AMG-151 [AMG 151, ARRY-403] was under development with Amgen for the treatment of type 2 diabetes mellitus (T2DM). AMG 151 binds to glucose-bound glucokinase distinctly from glucose- or adenosine triphosphate–binding sites to activate glucokinase selectively. AMG 151 was in a phase I trial for the treatment of Type 2 diabetes. AMG 151 in a twice-daily dosing regimen decreased fasting and postprandial glucose in patients with type 2 diabetes inadequately controlled with metformin. In all AMG 151 once-daily dose groups and in the AMG 151 200-mg twice-daily dose group, significant reductions were observed in glucose AUC0–240 in after a MTT from baseline to day 28 compared with placebo. However, Amgen disconinued the development of AMG-151.

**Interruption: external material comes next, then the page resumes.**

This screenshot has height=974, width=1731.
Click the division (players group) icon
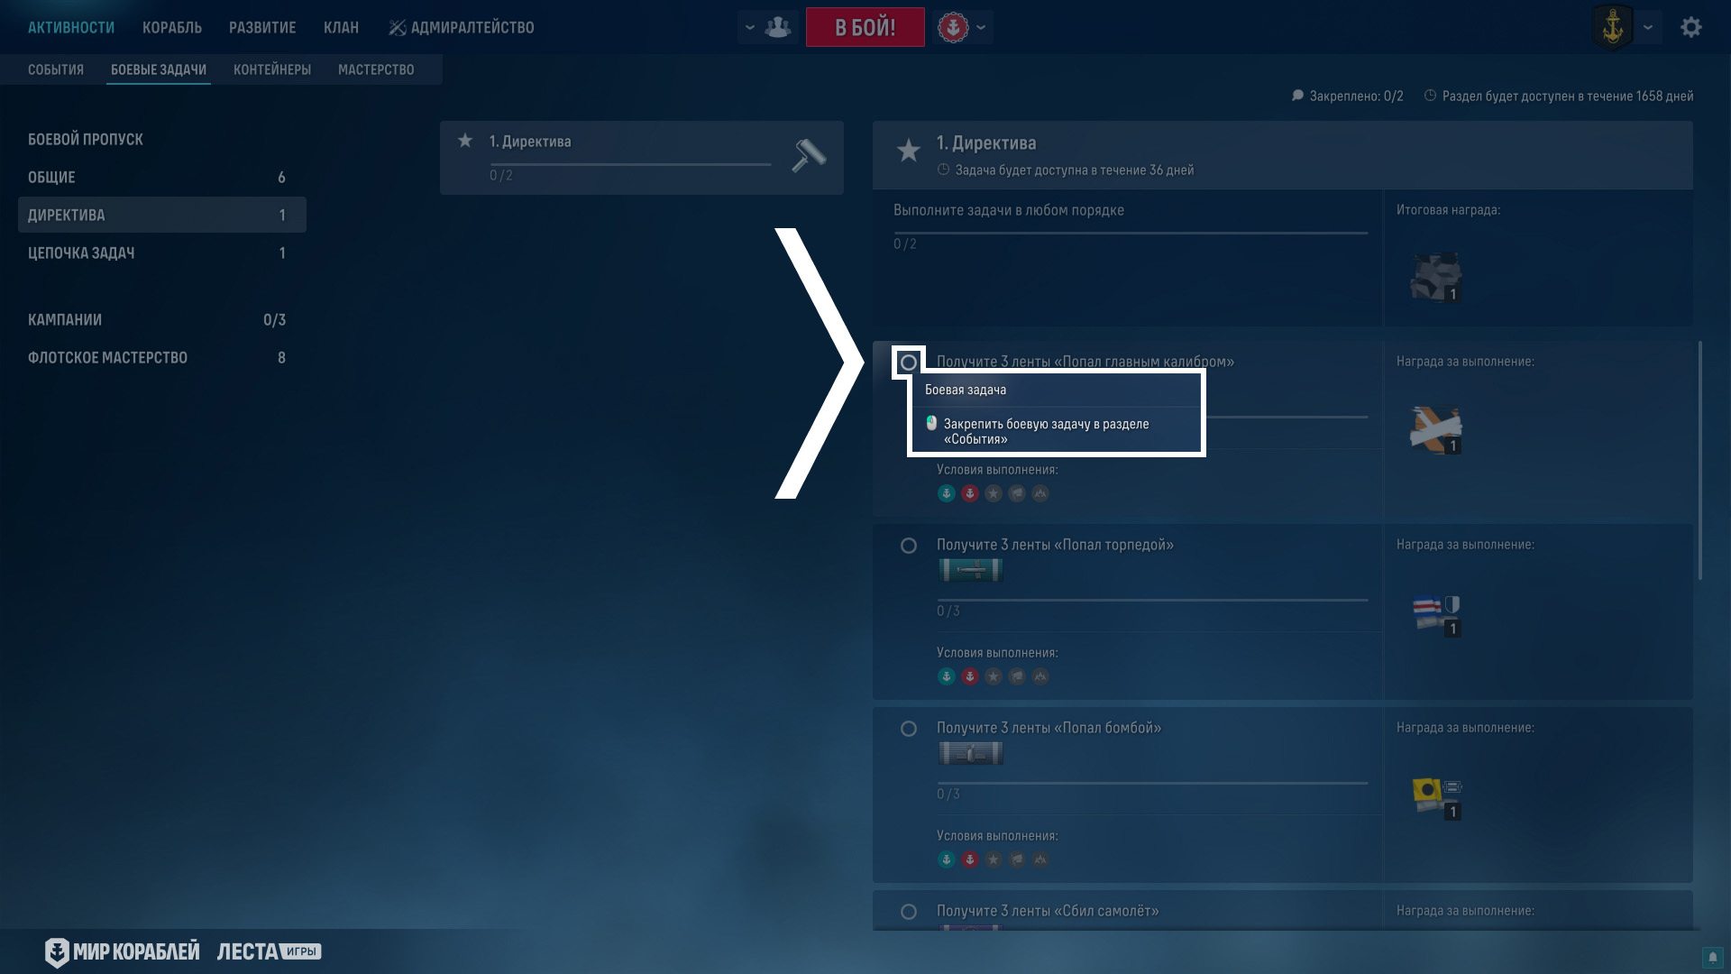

CMX-2043 is a is an α-lipoic acid analog developed by Ischemix LLC for reduction of cellular injury and organ damage due to ischemia-reperfusion injury (IRI). CMX-2043 was more effective than lipoic acid in antioxidant effect, activation of insulin receptor kinase, soluble tyrosine kinase, and Akt phosphorylation, and activated insulin-like growth factor 1 as effectively as lipoic acid. In a rat model of cardiac ischemia-reperfusion injury, treatment with CMX-2043 reduced myocardial IRI as measured by the myocardial infarction/area at risk ratio, and reduced the incidence of arrhythmia. In a 360-patient Phase 2 trial, CMX-2043 demonstrated safety but did not meet pre-specified endpoints regarding prevention of contrast-induced acute kidney injury or cardiac injury in cardiac catheterization lab subjects, and no further development of the drug was reported.

INT-131, a novel, non-thiazolidinedione (TZD), selective peroxisome proliferator-activated receptor (PPAR) gamma modulator and partial agonist, which was investigated in phase II of clinical trial for the treatment of type 2 diabetes mellitus (non-insulin dependent diabetes) and Multiple Sclerosis, Relapsing Remitting. The concept of selective modulation involves targeting and activating specific genes to minimize side effects while maintaining therapeutic benefits. In vitro, INT-131 attenuated adipogenic properties, indicating moderate PPAR gamma activation/cofactor recruitment compared with the full agonistic properties of TZD compounds.

CUDC-305, is a novel heat shock protein 90 (HSP90) inhibitor with strong affinity for HSP90 alpha/beta, high oral bioavailability and potent anti-proliferative activity against a broad range of cancer cell lines (with a mean IC50 of 220 nmol/L), including many non-small cell lung cancer (NSCLC) cell lines which are resistant to standard-of-care (SOC) agents. In both laboratory and animal testing, CUDC-305 demonstrated high potency in vitro and/or in vivo across a wide range of cancers. Most notably, Curis scientists observed complete tumor regression following oral administration of CUDC-305 in a mouse xenograft model of acute myelogenous leukemia (AML). Tumor regression has also been observed after treatment of CUDC-305 in mouse xenograft models of breast, non-small cell lung, gastric cancer and glioblastoma brain cancers. In this preclinical testing, the compound also demonstrated an ability to effectively cross the blood brain barrier, and demonstrated an ability to extend survival in an intracranial glioblastoma model. Early stage toxicity studies suggest that CUDC-305 appears to have a better therapeutic window than several leading Hsp90 inhibitors in clinical development.